A Study of PM1021 (Anti-TIGIT) With or Without PM8001 (Anti-PD-L1/TGF-β) in Patients With Advanced Solid Tumours

Biotheus

Status and phase

Not yet enrolling

Phase 1

Conditions

Advanced Solid Tumours

Treatments

Drug: PM1021, PM8001

Study type

Interventional

Funder types

Industry

Identifiers

NCT05537051

PM10218001-A001C-ST-R

Details and patient eligibility

About

The purpose of this research is to assess the safety, tolerability and effectiveness of PM1021 Monotherapy and PM1021 in Combination with PM8001 in Patients with Advanced Solid Tumours. In this study, up to 30 patients will be enrolled in Australia only.

Advanced solid cancers are associated with poor prognosis and pose a significant challenge for treatment strategies. Effective treatments for advanced metastatic malignancies that have failed available standard of care treatment represent a major unmet medical need.
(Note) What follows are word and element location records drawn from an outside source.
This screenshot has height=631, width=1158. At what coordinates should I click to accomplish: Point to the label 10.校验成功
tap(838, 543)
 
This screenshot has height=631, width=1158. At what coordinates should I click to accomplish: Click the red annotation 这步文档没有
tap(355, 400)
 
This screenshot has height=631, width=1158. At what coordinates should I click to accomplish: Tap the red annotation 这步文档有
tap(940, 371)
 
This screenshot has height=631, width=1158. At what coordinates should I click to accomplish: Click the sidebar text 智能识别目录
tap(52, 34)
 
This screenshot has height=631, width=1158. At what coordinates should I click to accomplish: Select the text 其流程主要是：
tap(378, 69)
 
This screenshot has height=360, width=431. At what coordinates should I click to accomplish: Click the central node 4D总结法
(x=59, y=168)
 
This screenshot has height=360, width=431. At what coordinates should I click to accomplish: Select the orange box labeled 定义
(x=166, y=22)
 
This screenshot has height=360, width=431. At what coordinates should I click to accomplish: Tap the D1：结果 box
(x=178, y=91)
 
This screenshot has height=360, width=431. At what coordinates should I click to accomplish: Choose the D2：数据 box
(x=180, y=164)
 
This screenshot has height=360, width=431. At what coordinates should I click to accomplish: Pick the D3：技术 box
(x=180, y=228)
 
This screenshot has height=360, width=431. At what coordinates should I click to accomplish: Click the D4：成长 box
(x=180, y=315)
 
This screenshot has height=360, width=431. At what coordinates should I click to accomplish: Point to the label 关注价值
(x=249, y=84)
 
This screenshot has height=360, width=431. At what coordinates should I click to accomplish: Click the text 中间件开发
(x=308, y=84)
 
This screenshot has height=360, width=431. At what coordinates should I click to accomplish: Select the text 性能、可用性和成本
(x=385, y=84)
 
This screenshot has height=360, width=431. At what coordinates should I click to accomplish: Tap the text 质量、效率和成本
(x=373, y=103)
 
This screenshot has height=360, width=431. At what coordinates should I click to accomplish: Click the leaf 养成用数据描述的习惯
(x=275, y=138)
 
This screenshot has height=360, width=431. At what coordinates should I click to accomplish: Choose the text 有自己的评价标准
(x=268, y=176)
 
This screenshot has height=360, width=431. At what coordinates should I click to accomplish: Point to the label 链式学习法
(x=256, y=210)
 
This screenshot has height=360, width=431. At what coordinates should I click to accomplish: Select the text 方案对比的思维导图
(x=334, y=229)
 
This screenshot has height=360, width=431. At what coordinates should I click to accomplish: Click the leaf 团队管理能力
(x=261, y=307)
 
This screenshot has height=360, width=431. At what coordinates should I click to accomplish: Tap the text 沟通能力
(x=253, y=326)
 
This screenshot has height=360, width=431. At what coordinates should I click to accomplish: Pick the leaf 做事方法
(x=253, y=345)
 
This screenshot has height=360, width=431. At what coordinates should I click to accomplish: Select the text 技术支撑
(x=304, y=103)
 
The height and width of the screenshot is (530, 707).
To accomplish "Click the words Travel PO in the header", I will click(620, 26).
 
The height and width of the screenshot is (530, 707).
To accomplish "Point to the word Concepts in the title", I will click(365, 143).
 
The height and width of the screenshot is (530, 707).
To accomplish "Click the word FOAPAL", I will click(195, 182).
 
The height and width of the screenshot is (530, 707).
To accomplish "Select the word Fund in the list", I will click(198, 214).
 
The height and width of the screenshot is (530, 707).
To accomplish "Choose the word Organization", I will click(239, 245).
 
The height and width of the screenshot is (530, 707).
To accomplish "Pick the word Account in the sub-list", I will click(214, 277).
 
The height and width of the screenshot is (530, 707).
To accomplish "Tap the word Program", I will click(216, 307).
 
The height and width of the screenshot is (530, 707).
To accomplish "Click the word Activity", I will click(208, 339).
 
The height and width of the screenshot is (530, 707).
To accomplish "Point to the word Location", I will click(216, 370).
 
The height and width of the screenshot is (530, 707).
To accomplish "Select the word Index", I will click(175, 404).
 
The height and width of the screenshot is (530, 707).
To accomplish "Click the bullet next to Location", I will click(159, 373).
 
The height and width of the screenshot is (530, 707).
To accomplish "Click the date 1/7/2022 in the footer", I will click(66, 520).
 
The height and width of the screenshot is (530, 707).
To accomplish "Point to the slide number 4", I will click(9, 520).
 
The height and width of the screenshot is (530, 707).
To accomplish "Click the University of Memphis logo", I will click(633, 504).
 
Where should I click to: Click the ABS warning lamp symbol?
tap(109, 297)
Biotheus Inc. is developing PM1021, a monoclonal anti-T cell immunoglobulin and immunoreceptor tyrosine-based inhibitory motif domains (TIGIT) antibody (IgG1) and PM8001 (a PD-L1/TGF-beta bispecific Fc fusion protein) as treatment for advanced solid tumours.

Full description

This is a single-arm, open-label, Phase I study including a first-in-human study for PM1021, and the combination therapy of PM1021 with PM8001. The study will be following the accelerated titration design and the classic 3+3 design, and dose escalation will be investigated for PM1021 monotherapy (Part A) and in combination with PM8001 (Part B), respectively. In the absence of DLTs in Parts A and B, patients will continue to receive combination therapy (Part C) until disease progression, intolerable toxicity, until the patient withdraws/is withdrawn, or study completion.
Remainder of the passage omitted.